*** Opening of DATA TO PROCESS ***

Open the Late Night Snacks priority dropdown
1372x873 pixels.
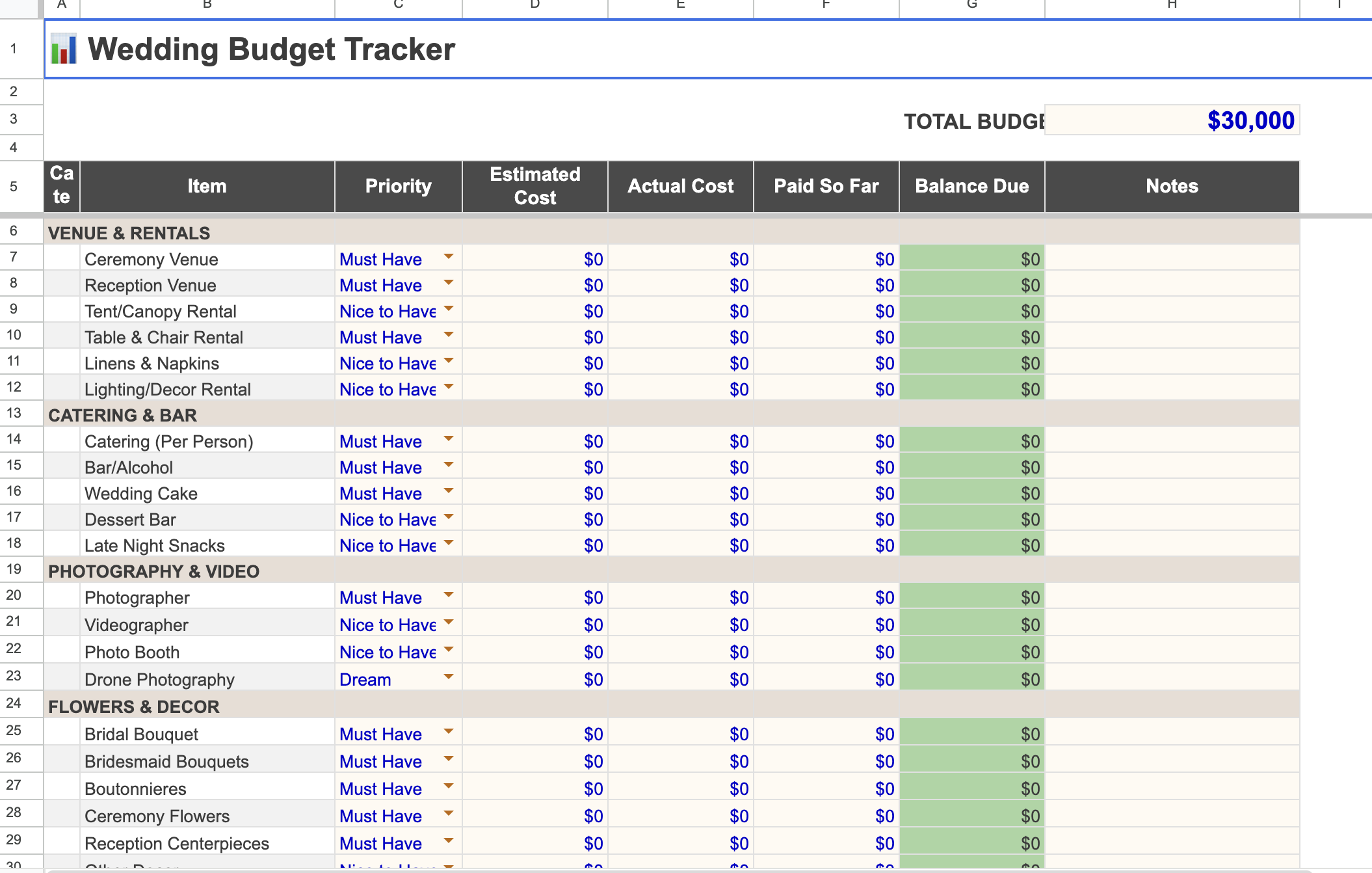pyautogui.click(x=449, y=544)
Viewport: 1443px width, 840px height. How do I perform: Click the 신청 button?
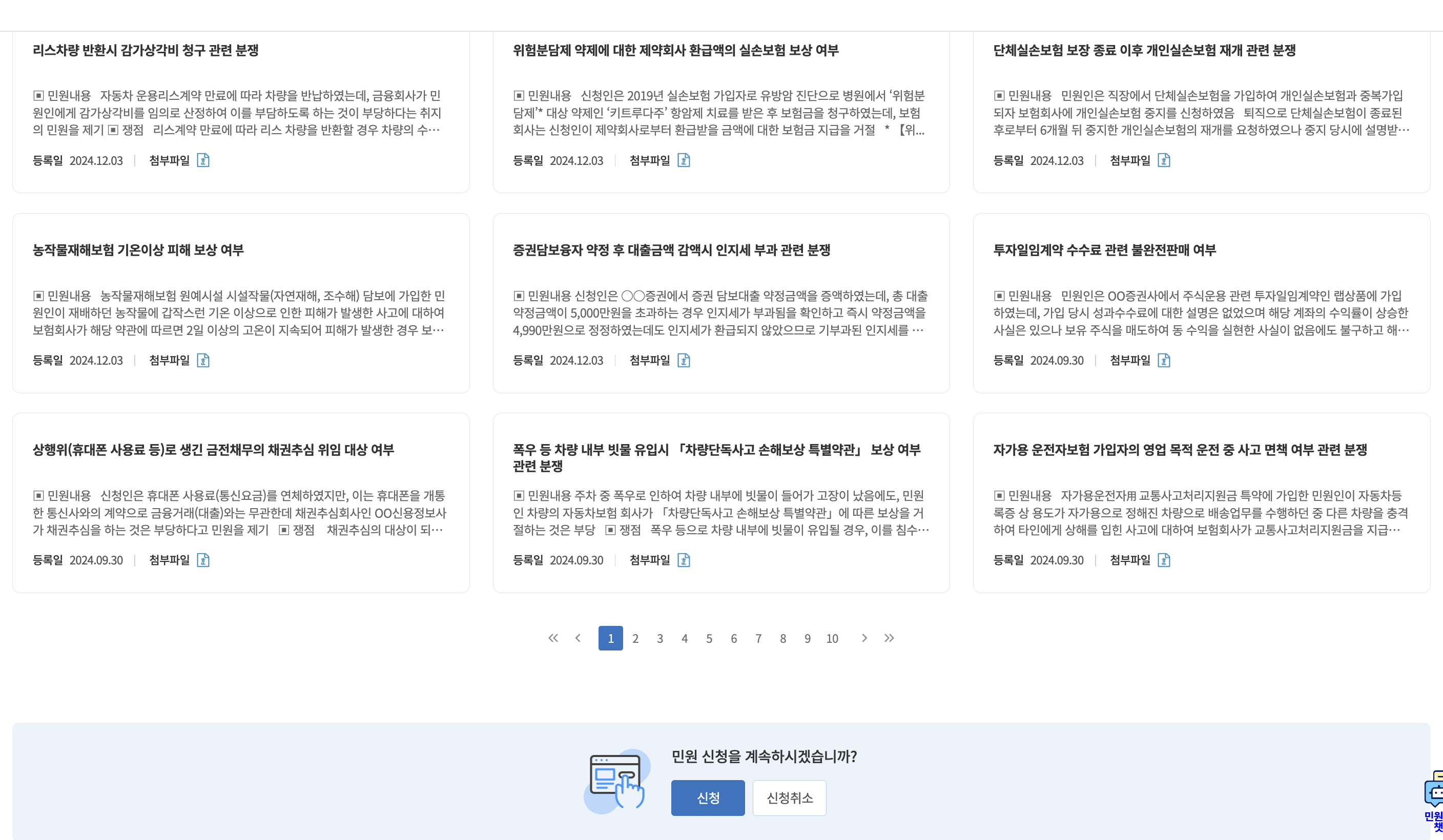[x=708, y=797]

*** Close of DATA TO PROCESS ***

__WHAT YOU ARE ASKED TO DO__: Reproduce word for word the lines from the line holding "1372x873 pixels." through the last line of the material above, inclusive, and keep pictures out of it.

__RESPONSE__:
1372x873 pixels.
pyautogui.click(x=449, y=544)
Viewport: 1443px width, 840px height. How do I perform: Click the 신청 button?
[x=708, y=797]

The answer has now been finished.